__PROBLEM TO SOLVE__:
Please edit the entries below, replacing "magnifier" with "magnifying glass" and leaving everything else unchanged.

Dataset records
* * * *
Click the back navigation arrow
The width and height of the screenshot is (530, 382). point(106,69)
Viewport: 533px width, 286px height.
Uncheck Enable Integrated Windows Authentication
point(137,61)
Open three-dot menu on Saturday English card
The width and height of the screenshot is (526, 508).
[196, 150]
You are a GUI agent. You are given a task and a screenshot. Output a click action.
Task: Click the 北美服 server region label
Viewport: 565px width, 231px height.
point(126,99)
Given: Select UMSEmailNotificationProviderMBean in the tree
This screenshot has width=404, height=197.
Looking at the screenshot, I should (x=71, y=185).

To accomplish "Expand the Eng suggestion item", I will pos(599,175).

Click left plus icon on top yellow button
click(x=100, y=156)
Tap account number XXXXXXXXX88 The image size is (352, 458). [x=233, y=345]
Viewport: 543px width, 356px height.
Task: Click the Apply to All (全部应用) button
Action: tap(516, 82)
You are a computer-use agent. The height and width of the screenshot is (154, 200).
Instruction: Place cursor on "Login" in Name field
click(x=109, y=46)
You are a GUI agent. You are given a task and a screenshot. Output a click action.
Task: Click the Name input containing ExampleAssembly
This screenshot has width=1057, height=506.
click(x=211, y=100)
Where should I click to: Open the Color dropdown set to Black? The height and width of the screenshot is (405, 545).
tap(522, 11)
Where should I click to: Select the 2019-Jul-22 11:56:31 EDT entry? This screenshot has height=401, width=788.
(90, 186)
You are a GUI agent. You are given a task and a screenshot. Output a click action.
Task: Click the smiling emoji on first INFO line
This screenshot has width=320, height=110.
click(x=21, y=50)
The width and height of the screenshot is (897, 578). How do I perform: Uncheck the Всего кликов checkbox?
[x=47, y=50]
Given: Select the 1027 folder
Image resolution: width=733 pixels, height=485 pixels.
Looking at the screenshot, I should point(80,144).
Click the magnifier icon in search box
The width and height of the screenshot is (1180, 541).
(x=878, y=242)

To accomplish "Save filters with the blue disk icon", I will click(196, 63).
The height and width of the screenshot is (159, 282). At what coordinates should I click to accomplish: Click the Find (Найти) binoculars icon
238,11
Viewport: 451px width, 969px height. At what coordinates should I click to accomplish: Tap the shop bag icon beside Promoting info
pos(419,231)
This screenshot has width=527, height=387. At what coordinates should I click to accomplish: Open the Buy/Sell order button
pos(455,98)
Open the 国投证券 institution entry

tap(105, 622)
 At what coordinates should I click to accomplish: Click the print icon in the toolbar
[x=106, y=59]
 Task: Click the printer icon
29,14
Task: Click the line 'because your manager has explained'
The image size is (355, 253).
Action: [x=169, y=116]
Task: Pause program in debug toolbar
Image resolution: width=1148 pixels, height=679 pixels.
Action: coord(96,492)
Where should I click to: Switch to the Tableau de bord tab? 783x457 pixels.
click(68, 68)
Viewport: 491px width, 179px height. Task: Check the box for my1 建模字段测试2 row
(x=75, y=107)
* * * *
__RESPONSE FOR THIS EXERCISE__:
Click the back navigation arrow
The width and height of the screenshot is (530, 382). point(106,69)
Viewport: 533px width, 286px height.
Uncheck Enable Integrated Windows Authentication
point(137,61)
Open three-dot menu on Saturday English card
The width and height of the screenshot is (526, 508).
[196, 150]
You are a GUI agent. You are given a task and a screenshot. Output a click action.
Task: Click the 北美服 server region label
Viewport: 565px width, 231px height.
point(126,99)
Given: Select UMSEmailNotificationProviderMBean in the tree
This screenshot has width=404, height=197.
Looking at the screenshot, I should (x=71, y=185).

To accomplish "Expand the Eng suggestion item", I will pos(599,175).

Click left plus icon on top yellow button
click(x=100, y=156)
Tap account number XXXXXXXXX88 The image size is (352, 458). [x=233, y=345]
Viewport: 543px width, 356px height.
Task: Click the Apply to All (全部应用) button
Action: tap(516, 82)
You are a computer-use agent. The height and width of the screenshot is (154, 200).
Instruction: Place cursor on "Login" in Name field
click(x=109, y=46)
You are a GUI agent. You are given a task and a screenshot. Output a click action.
Task: Click the Name input containing ExampleAssembly
This screenshot has width=1057, height=506.
click(x=211, y=100)
Where should I click to: Open the Color dropdown set to Black? The height and width of the screenshot is (405, 545).
tap(522, 11)
Where should I click to: Select the 2019-Jul-22 11:56:31 EDT entry? This screenshot has height=401, width=788.
(90, 186)
You are a GUI agent. You are given a task and a screenshot. Output a click action.
Task: Click the smiling emoji on first INFO line
This screenshot has width=320, height=110.
click(x=21, y=50)
The width and height of the screenshot is (897, 578). How do I perform: Uncheck the Всего кликов checkbox?
[x=47, y=50]
Given: Select the 1027 folder
Image resolution: width=733 pixels, height=485 pixels.
Looking at the screenshot, I should point(80,144).
Click the magnifying glass icon in search box
The width and height of the screenshot is (1180, 541).
(x=878, y=242)

To accomplish "Save filters with the blue disk icon", I will click(196, 63).
The height and width of the screenshot is (159, 282). At what coordinates should I click to accomplish: Click the Find (Найти) binoculars icon
238,11
Viewport: 451px width, 969px height. At what coordinates should I click to accomplish: Tap the shop bag icon beside Promoting info
pos(419,231)
This screenshot has width=527, height=387. At what coordinates should I click to accomplish: Open the Buy/Sell order button
pos(455,98)
Open the 国投证券 institution entry

tap(105, 622)
 At what coordinates should I click to accomplish: Click the print icon in the toolbar
[x=106, y=59]
 Task: Click the printer icon
29,14
Task: Click the line 'because your manager has explained'
The image size is (355, 253).
Action: [x=169, y=116]
Task: Pause program in debug toolbar
Image resolution: width=1148 pixels, height=679 pixels.
Action: coord(96,492)
Where should I click to: Switch to the Tableau de bord tab? 783x457 pixels.
click(68, 68)
Viewport: 491px width, 179px height. Task: Check the box for my1 建模字段测试2 row
(x=75, y=107)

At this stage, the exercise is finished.